Club Name: Sean McDermotts / Sean MacDiarmada.
Date club was founded: February 1961
History of GAA in Kilmore & Drumsnatt
The first accounts of known of Gaelic Football in the parish came from the 1889 files of the "People's Advocate". Corcaghan Sons of Erin and Threemilehouse Healy's were 2 teams at that time that were affilliated to the GAA. The first major GAA sucess was in 1928 when the Corcaghan Gaels brought great honour to the parish when they won the Monaghan Senior Football Championship.
Over the following three decades, there were periods, when there there were 2 teams affilliated in the parish, times when there was one, and times where there were none, and indeed, there was such a period stretching for 9 years from 1935, when no team was affilliated.
The Threemilehouse team of the 1950s enjoyed a period of success winning the Junior Championship in 1955, and the Intermediate double in 1956.
Around 1960, there arose a possability of a second team once again affiating in the parish. County board officers of the time Mick Duffy (Chairman). Leo Burns (Secretary) and Paddy O Rourke (Treasurer), realised that for the GAA to survive and thrive in the parish of Kilmore and Drumsnatt, it's purpposes would be best served by the formation of a parish club. They moved swiftly to broker discussions on this topic within the parish and at their invitation, a meeting was held in St Mary's Hall Threemilehouse, which was attended by the intrested parties.
Following lengthy discussions it was agreed that, the existing Threemilehouse club would disband, the aspiration to affiliate a second club would be shelved and a unified parish team under the name of Sean Mc Dermotts would be affiliated. Pat Connolly Drumuck is credited with the proposal that the newly formed club should be named after Irish Patriot and Freedom Fighter Sean Mac Diarmada.
At that inaugural meeting the Officers elected were: Chairman: Seamus Timoney; Vice Chairman: Mick Mc Mahon; Secretary: Eamonn Mulligan; Assistant Secretary: Michael Mc Phillips; Joint Treasurers: Pat O Reilly & Tom Connolly.
The beginning was somewhat uncertain for the fledgling club but a historic step had been taken but success at minor level in 1962, wining the Fr. Maguire Cup and Minor Football League heplped the club on their way. In the period 1967-1969, the club won the Dr Ward Cup 3 in a row and the Junior Championship, signallig that the club has arrived.

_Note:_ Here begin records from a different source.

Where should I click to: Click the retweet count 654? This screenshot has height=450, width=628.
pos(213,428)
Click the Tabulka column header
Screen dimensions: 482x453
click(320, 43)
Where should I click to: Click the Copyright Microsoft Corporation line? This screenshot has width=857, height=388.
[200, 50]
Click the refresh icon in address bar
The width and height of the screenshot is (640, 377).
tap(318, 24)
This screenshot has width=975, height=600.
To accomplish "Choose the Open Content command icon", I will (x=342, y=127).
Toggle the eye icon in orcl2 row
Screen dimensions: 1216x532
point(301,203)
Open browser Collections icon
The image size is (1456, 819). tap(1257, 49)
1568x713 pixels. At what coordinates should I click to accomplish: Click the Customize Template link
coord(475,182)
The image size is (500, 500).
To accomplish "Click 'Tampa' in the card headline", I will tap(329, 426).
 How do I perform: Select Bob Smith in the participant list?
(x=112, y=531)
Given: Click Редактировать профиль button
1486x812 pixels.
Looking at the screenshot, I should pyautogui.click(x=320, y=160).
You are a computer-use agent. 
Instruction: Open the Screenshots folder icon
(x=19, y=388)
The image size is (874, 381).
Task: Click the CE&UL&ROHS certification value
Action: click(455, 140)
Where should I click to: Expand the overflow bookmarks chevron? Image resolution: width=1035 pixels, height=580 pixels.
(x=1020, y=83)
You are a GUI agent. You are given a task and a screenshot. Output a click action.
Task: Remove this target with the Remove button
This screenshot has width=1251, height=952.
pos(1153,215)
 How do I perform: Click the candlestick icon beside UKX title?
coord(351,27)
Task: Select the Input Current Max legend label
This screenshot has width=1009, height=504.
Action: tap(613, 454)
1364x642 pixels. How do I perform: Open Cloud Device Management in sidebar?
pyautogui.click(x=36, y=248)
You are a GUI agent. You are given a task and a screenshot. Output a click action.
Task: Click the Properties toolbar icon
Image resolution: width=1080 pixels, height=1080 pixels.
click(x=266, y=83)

Seán MacDiarmada was one of the leaders of the Easter Rising of 1916 in Ireland. He was born John MacDermott in County Leitrim in 1883, though later in life he adopted the Irish form of his name: Sean MacDiarmada1. In 1908 he moved to Dublin, by which time he was already involved in several separatist organizations, including Sinn Fein, and the Irish Republican Brotherhood (IRB). He was soon promoted to the Supreme Council of the IRB upon the recommendation of a senior member who was being removed for excessive drunkenness, as part of the ongoing reorganization, and he eventually was elected secretary. In 1910 he became manager of the radical newspaper "Irish Freedom," which he founded along with Bulmer Hobson and Denis McCullough. He also became a national organizer for the IRB, and was taken under the wing of veteran Republican Tom Clarke. Indeed over the year the two became nearly inseparable. Shortly thereafter MacDermott was stricken with polio and forced to walk with a cane. In November, 1913 MacDermott was one of the original members of the Irish Volunteers, and continued to work effortlessly to bring that organization under IRB control. MacDermott proved himself to be one of the most radical and Machiavellian members until his death. When his close friend Bulmer Hobson voted to allow the Irish Parliamentary leader John Redmond to take control of the Volunteers, MacDermott never spoke to him again. In May, 1915, MacDermott was arrested in Tuam, County
Galway, under the Defense of the Realm Act for giving a speech against enlisting into the British Army. He was released in September, where upon he joined the secret Military Committee of the IRB, which was responsible for planning the rising. Indeed it was MacDermott and Clarke who were most responsible for it. Being somewhat crippled, MacDermott took little part in the fighting of Easter week, but was stationed at the headquarters in the General Post Office. Following the surrender, he nearly escaped execution by blending in with the large body of prisoners, but was eventually recognized by a British Officer Lee-Wilson (who would himself be killed in retaliation in County Cork on the orders of Michael Collins (Irish leader) during the Anglo-Irish War) and summarily executed by firing squad on May 12 at the age of 33.